Claro, para descansar se necesita tiempo, y con los ritmos de vida que traemos, bastante suerte es que podamos dormirnos antes de la media noche para luego despertarnos a las pocas horas y córrele a preparar el desayuno, despertar a los niños, ver que tengan puesto el uniforme del día y vámonos a la escuela, rápido te fijas si no olvidas algo pues regresar a la casa está canijo, además entre el tráfico, las preocupaciones y el estrés porque se hace tarde para llegar a la oficina, debo terminar de arreglarme, hacer llamadas, solucionar problemas de la casa e ingeniármelas con el horario de comida para pagar las cuentas, ir al banco y, si se puede, hasta hacer parte del súper.

Por momentos el cansancio parece desaparecer, pero apenas le das chance al cuerpo de descansar y te sientes molido, a veces destrozado, entonces prefieres no tener tiempos libres, porque de ese modo no te relajas, no piensas y puedes soportar un poco más el peso de la vida. Estamos cansados y, para recuperarnos, en lugar de descansar, echamos manos de multivitamínicos.

A los hijos los ves ya tarde. Tarde en horario y en tu capacidad para atenderlos. Para esa hora puede ser que el cansancio te provoqué un leve dolor de huesos, un poco de jaqueca, un mucho de hastío, y te preguntas cómo le hacían las personas de antes para tener tiempo libre, pero tampoco a las dudas existenciales puedes dedicarle muchos minutos, ni que fueran tan importantes, o no más que revisar la tarea, preparar uniformes, terminar el oficio que nos quedó pendiente del trabajo y a ver si ya se callan, déjense de gritos y peleas y qué palabra es esa y ahí te va un tapa-bocazo porque no sé dónde aprendes esas cosas… Quizá te animes a culpar a la escuela, aunque también puede ser que en el interior te queda la angustia de, precisamente, no saber dónde y cómo se están educando tus hijos.

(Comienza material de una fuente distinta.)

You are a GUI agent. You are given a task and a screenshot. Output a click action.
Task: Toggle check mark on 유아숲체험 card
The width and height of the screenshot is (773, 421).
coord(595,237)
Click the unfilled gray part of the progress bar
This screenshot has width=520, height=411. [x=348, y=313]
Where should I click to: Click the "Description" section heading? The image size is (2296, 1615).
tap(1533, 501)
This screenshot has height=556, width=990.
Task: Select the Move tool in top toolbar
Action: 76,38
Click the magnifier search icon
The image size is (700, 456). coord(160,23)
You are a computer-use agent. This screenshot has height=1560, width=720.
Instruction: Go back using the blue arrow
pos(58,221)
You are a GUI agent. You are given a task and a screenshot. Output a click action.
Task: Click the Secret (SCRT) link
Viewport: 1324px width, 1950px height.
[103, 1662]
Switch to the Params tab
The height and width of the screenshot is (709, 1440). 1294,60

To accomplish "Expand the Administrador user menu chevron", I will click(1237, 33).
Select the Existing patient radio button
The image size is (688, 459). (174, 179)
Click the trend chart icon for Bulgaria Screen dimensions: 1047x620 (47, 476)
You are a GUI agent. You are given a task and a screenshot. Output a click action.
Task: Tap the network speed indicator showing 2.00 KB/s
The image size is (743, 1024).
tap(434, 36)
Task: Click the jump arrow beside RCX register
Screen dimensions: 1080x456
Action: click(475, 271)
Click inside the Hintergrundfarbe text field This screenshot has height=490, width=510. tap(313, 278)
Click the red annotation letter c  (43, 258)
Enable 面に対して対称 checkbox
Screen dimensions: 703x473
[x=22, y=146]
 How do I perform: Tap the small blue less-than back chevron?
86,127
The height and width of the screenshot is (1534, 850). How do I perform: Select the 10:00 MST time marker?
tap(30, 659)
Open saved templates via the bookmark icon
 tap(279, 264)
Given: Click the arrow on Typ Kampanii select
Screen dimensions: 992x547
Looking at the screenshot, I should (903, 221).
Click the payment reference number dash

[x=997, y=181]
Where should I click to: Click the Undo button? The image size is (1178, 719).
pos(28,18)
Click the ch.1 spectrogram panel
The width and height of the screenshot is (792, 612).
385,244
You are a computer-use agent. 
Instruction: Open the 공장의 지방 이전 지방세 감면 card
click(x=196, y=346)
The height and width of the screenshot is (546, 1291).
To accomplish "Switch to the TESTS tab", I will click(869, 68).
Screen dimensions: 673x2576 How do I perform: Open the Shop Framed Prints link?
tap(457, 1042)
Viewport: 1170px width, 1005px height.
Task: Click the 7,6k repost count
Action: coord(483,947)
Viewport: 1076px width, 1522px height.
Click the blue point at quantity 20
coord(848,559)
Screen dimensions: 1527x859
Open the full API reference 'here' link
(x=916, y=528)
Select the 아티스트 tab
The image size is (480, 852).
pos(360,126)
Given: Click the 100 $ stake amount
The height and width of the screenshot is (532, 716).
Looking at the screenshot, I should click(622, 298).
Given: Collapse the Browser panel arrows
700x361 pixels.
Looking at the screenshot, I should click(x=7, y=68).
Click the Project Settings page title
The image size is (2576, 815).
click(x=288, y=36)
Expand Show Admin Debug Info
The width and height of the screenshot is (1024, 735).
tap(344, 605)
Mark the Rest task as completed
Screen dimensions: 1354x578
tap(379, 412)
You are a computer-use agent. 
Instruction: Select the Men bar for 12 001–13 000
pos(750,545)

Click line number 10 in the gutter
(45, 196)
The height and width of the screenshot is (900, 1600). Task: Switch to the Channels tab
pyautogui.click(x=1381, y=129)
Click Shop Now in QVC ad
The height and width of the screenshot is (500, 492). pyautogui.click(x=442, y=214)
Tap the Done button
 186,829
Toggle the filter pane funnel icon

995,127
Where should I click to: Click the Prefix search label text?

Otra consecuencia de estos tiempos modernos quizá sea el olvido. No me refiero al olvido provocado por el cansancio y que muchos hemos experimentado, por ejemplo, cuando nos desvelamos trabajando. Hablo del olvido de esas cotidianidades que se convierten en rituales inolvidables.

Te olvidas un poco de los hijos, quienes de pronto te sorprenden con su tamaño, sus bromas, sus virtudes y sus yerros. Es más, de repente hasta te sorprenden con anécdotas de sus vidas de las que nunca te enteraste. Claro, en ese caso se puede alegar que no hay olvido, simplemente no sabías. Este argumento no quita que de alguna manera te olvidaste de ellos lo suficiente como para no enterarte por dónde iba su vida.

También es probable que te olvides de tu pareja. No hay tiempo para estar juntos como antes, cuando eran novios o recién casados. Se olvidan las complicidades, ciertos códigos personales se van a la maleta del abandono y hasta el contacto íntimo comienza a ser un lindo recuerdo que, cuando ocurre, pierde la espontaneidad y se fija —con horario incluido— en la agenda del fin de semana. La distancia entre los dos —justificada por el poco tiempo disponible, la falta de energía y la conciencia de que se está trabajando por la familia—, con los años se vuelve insalvable y algunos hasta terminan preguntándose cómo pudieron pasar tanto tiempo con alguien que apenas conocían.

De igual forma nos olvidamos de nosotros mismos. Dejamos a un lado aficiones, amistades y momentos de introspección pues, si algún tiempo tenemos disponible, lo usamos para descansar, para cerrar los ojos y hundirnos en un sueño reparador, mientras nos consolamos pensando que, al final de cuentas, todo lo hacemos por el bien de los nuestros y para estar mejor de lo que estuvieron nuestros padres.